Architecture deep dive

Data Sharing Issues in a Microservice Architecture

Microservices can be a real pain to deal with; it's all warm and fuzzy until you reach the moment they need to share data…

Alexandre Olive

Published in

ITNEXT

9 min readOct 24, 2023

Desk with disorganized boxes on it with files everywhere digital art — Generated by Dall-E

There you are, three months into your company's new project, where your team's mission is to split your application's monolith into shining new microservices while adding new functionalities. You have heard the words "scalability" and "agility" more times than you thought humanly possible coming from your boss.

Every functionality from that monolith is now a service with a separate database. The architects took the word "micro" literally; I guess they had never heard of Domain Driven Design.

Today seemed like a typical developer day; you had your weekly grooming session, where you discussed new tickets with your teammates. But you realized one of the tickets was different from the others. The product team has decided they want a list of data spanning multiple microservices, the kind of table list with so many columns that it won't fit most screens. And they want to be able to sort the list on every field.

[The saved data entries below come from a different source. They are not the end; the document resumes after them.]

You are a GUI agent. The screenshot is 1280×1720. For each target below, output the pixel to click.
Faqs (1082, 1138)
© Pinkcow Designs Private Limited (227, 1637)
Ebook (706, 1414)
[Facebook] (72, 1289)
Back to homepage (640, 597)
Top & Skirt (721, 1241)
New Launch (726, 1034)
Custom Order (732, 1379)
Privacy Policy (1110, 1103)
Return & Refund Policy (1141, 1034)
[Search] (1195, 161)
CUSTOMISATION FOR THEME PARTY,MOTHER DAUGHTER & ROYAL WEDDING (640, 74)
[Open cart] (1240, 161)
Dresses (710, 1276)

Now you're thinking, is that even possible in our current microservice architecture without doing hundreds of calls to gather the data?

I have been dealing with microservices as a tech lead for some years now, and in today's article, I want to talk about one of the issues I have been facing more and more lately, which has been a pain in my day-to-day job: data sharing between microservices.

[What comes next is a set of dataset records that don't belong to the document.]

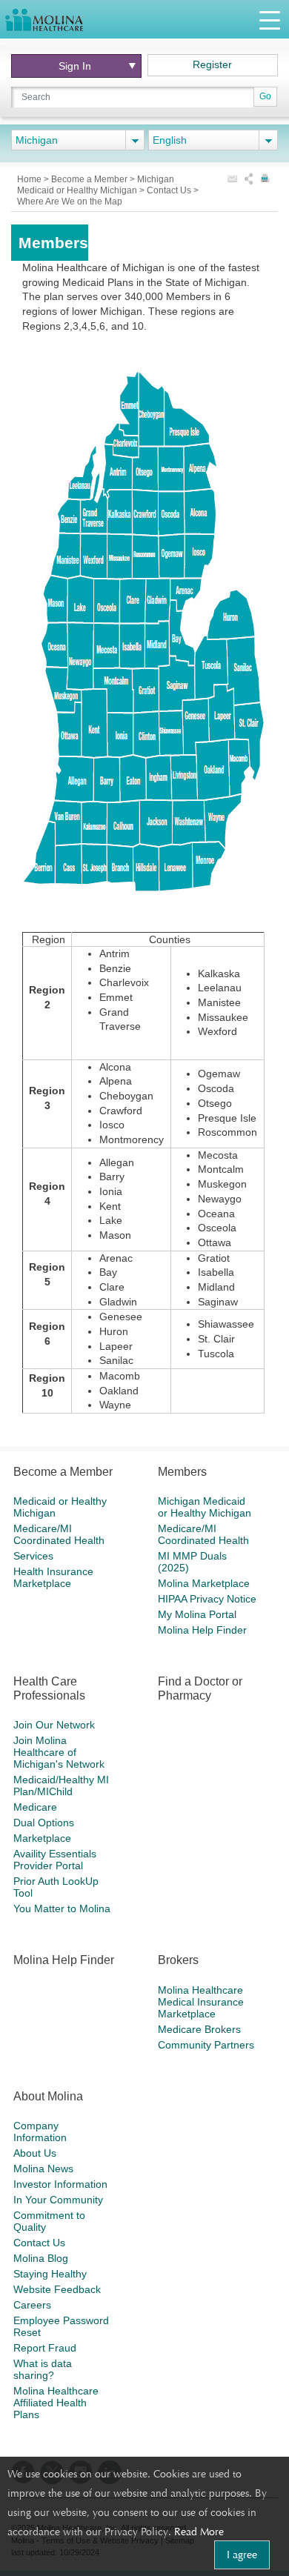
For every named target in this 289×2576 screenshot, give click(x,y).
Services (33, 1556)
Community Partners (206, 2045)
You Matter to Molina (61, 1908)
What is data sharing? (42, 2369)
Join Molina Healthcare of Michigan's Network (58, 1752)
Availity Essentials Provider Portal (54, 1859)
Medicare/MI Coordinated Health (58, 1534)
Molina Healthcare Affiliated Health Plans (56, 2402)
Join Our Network (54, 1725)
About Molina (48, 2096)
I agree (242, 2554)
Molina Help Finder (202, 1630)
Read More (199, 2531)
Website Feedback (57, 2289)
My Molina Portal (197, 1614)
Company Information (40, 2131)
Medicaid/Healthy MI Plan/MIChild (61, 1785)
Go (265, 96)
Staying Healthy (50, 2274)
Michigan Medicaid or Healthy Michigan (95, 185)
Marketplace (42, 1838)
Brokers (178, 1960)
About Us (34, 2153)
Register (212, 64)
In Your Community (58, 2200)
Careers (32, 2305)
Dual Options (43, 1822)
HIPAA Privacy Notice (207, 1599)
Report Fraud (44, 2348)
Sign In (75, 66)
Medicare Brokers (199, 2029)
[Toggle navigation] (269, 19)
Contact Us (170, 190)
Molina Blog (40, 2258)
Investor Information (60, 2184)
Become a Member (90, 179)
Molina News (43, 2168)
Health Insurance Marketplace (53, 1577)
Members (182, 1471)
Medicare (35, 1807)
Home (30, 179)
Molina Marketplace (204, 1583)
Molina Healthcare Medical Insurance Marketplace (201, 2002)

Microservices architecture is one of the subjects the most talked — or written — about in IT, so I won’t talk about the default: what is good or not with microservices. I will talk specifically about this issue with an actual use case and then the possible solutions to mitigate it.

Obligatory disclaimers: I am not an architecture expert. If you have implemented better solutions or think my article needs correction, please leave a comment. I’ll be happy to read through them and learn new things.

What is the issue, doctor?

To properly understand the issue, we need an example of a microservice architecture with a real-life example. At my current company, we create videos for products. So, we have a video management service and a product management service. Those two services have separate databases.

A video is linked to a product with an N-to-1 (video to product) relationship, so we store the product ID in the video table.

I'm sorry for my database schema expert readers; I'm far from being one.

Now, let's say my lovely product team asked me to create a page for my back office where they want to see the list of videos with the video's title and product name next to each other. They also want to be able to sort videos by product name.

Since both services are separate, you can't join tables to retrieve data from videos and products in a single query. The only way to do it in the current architecture is to get all the videos first, then retrieve all the product information, and finally show the page.

A junior developer might think: I can retrieve a list of 20 videos first. Then, send the 20 product IDs in a single HTTP call to the product service to retrieve the product information, and finally, regrouping video and product information in the front end is okay. It’s only two HTTP calls, right?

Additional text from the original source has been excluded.